Validation of 41 siRNAs. The antiviral efficacy of each siRNA was tested against four HIV-1 infectious molecular clones: pNL4-2 (subtype B); 95MM-yIDU106 (subtype B'); 93IN101 (subtype C); or 93JP-NH1 (CRF01_AE). The potency of each siRNA was tested using the target mRNA cleavage assay (rightmost panel). The ability of each siRNA to cleave its target was evaluated by the target mRNA cleavage assay.

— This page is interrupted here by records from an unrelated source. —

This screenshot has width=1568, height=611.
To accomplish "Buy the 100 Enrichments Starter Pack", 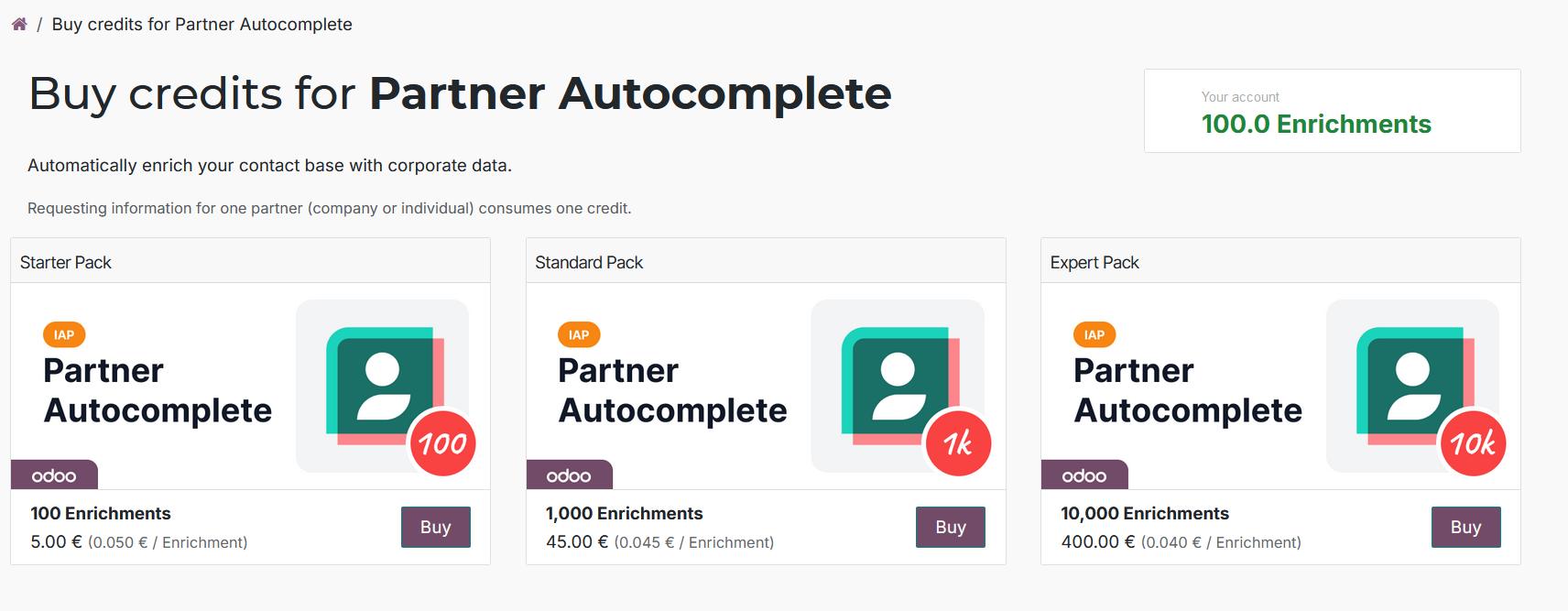I will click(x=436, y=528).
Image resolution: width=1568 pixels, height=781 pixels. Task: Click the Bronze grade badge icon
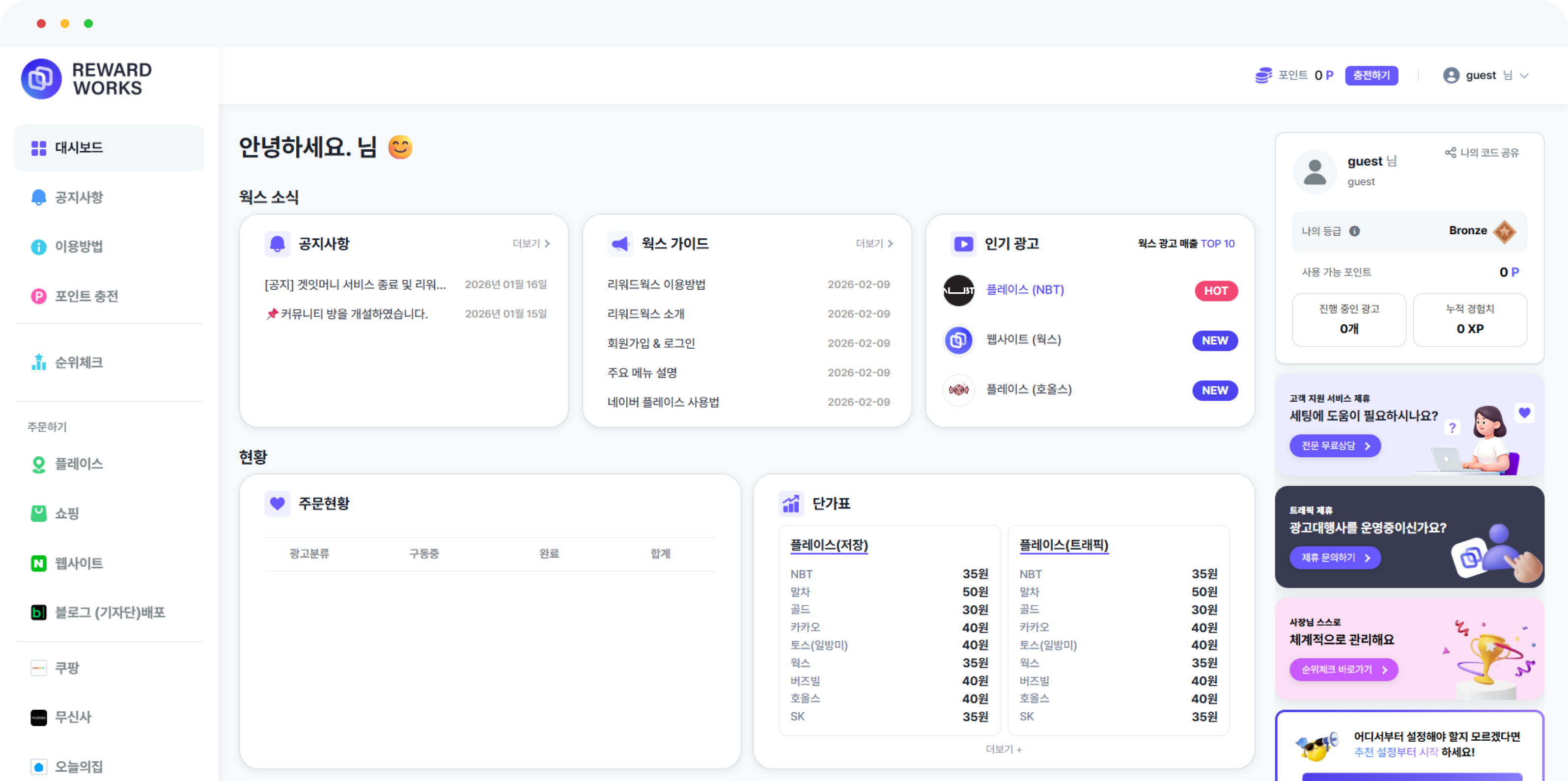[1505, 231]
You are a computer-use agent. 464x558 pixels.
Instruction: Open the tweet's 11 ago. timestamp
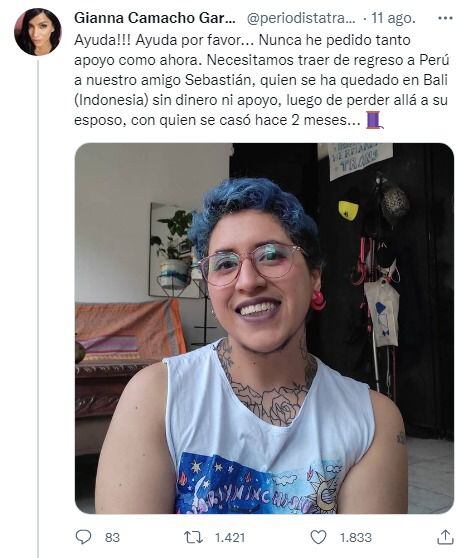[393, 18]
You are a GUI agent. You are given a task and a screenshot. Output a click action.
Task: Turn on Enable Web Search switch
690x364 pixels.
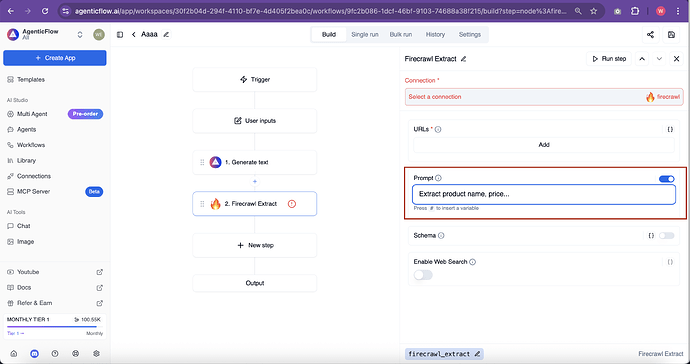(423, 275)
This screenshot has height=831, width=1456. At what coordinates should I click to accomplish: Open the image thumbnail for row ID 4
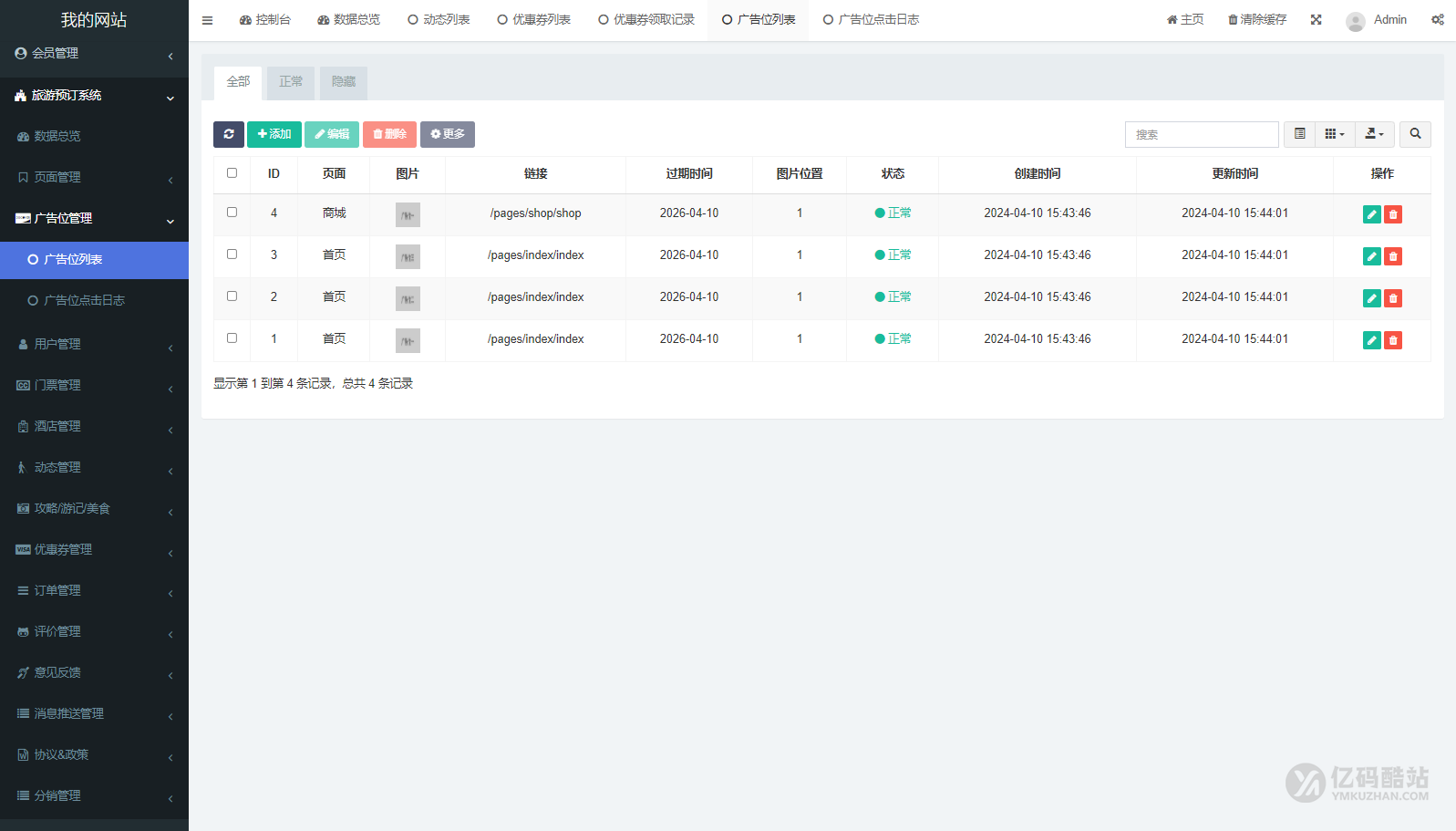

Next, siRNAs were evaluated for their antiviral efficacy against three evolutionary-distant groups of HIV-1: subtypes B and B' (Thailand variant of subtype B [16]); subtype C; and CRF01_AE. Each siRNA was cotransfected into HeLa cells at 5 nM with one of the four infectious molecular clones: pNL4-3 (subtype B); 95MM-yIDU106 (subtype B'); 93IN101 (subtype C); or 93JP-NH1 (CRF01_AE). Culture supernatants were collected 48 h after transfection and the viral reverse transcriptase activity was measured (Additional file 5 and [17]). The results show that 26 of the 41 siRNAs effectively inhibited viral replication of all four strains by >80% (Figure 2, marked with red or orange circles). Of the remaining 15 siRNAs, 13 of them (except si4794/4888) were shown to be functional in the target mRNA cleavage assay, and 12 of them (except si690/4794/4888) inhibited the replication of at least one viral strain by >80%, indicating that the designed siRNAs have the potential to induce RNAi. In several viral strains, nucleotide substitutions in their target sites essentially abolished the inhibition of viral replication (Figure 2, blue bars with arrowheads). However, mismatches near the ends of the target sites (see Additional file 6) did not necessarily abolish the siRNA efficacy (Figure 2, blue bars with asterisks). si689 and si690 did not inhibit viral replication even though these siRNAs perfectly matched to their target sites (confirmed by DNA sequencing of the infectious molecular clones). This is probably due to the stable secondary structure at the si689-690 target sites in both BMH (branched multiple hairpin) conformation and LDI (long distance interaction) conformation of the HIV-1 leader RNA [18] (see Additional file 4). It should be noted that the efficacy of si575 differed when targeting pNL4-3 and 93IN101. One possible explanation for this is the secondary structure differences among HIV-1 subtypes, which may alter the accessibility of the si575 target site.

The approach described here enabled us to select highly effective siRNAs against divergent HIV-1 strains at a high rate. The highly effective siRNAs (>90% inhibition) with maximal conservation (>70%) identified in our study include si521 (poly A site; 94% conservation), si764/770 (Ψ; 88%), si510 (TAR/poly A; 84%), si2075 (ribosomal slip site; 70%), si2329/2330/2333 (protease region; 77%), and si4750/4751/4753 (integrase region; 71–74%). These sites are found mostly in the 5' LTR, protease, and integrase regions (Figure 2). However, the extraordinarily high genetic diversity of HIV-1 obviously prevents us from designing a single siRNA that can nullify all HIV-1 strains currently circulating worldwide (Additional file 7). One possible approach is to combine multiple siRNAs targeting different conserved regions [19, 20]. The siRNAs selected and validated in this study have the potential to target >99% of HIV-1 strains by combining only two siRNAs (Additional file 7), and also considered to resist viral mutational escape. Our approach is expected to be highly applicable to therapeutic intervention for other pathogens of public health importance, including HCV, influenza virus, and SARS coronavirus, that are known to show high genetic diversity.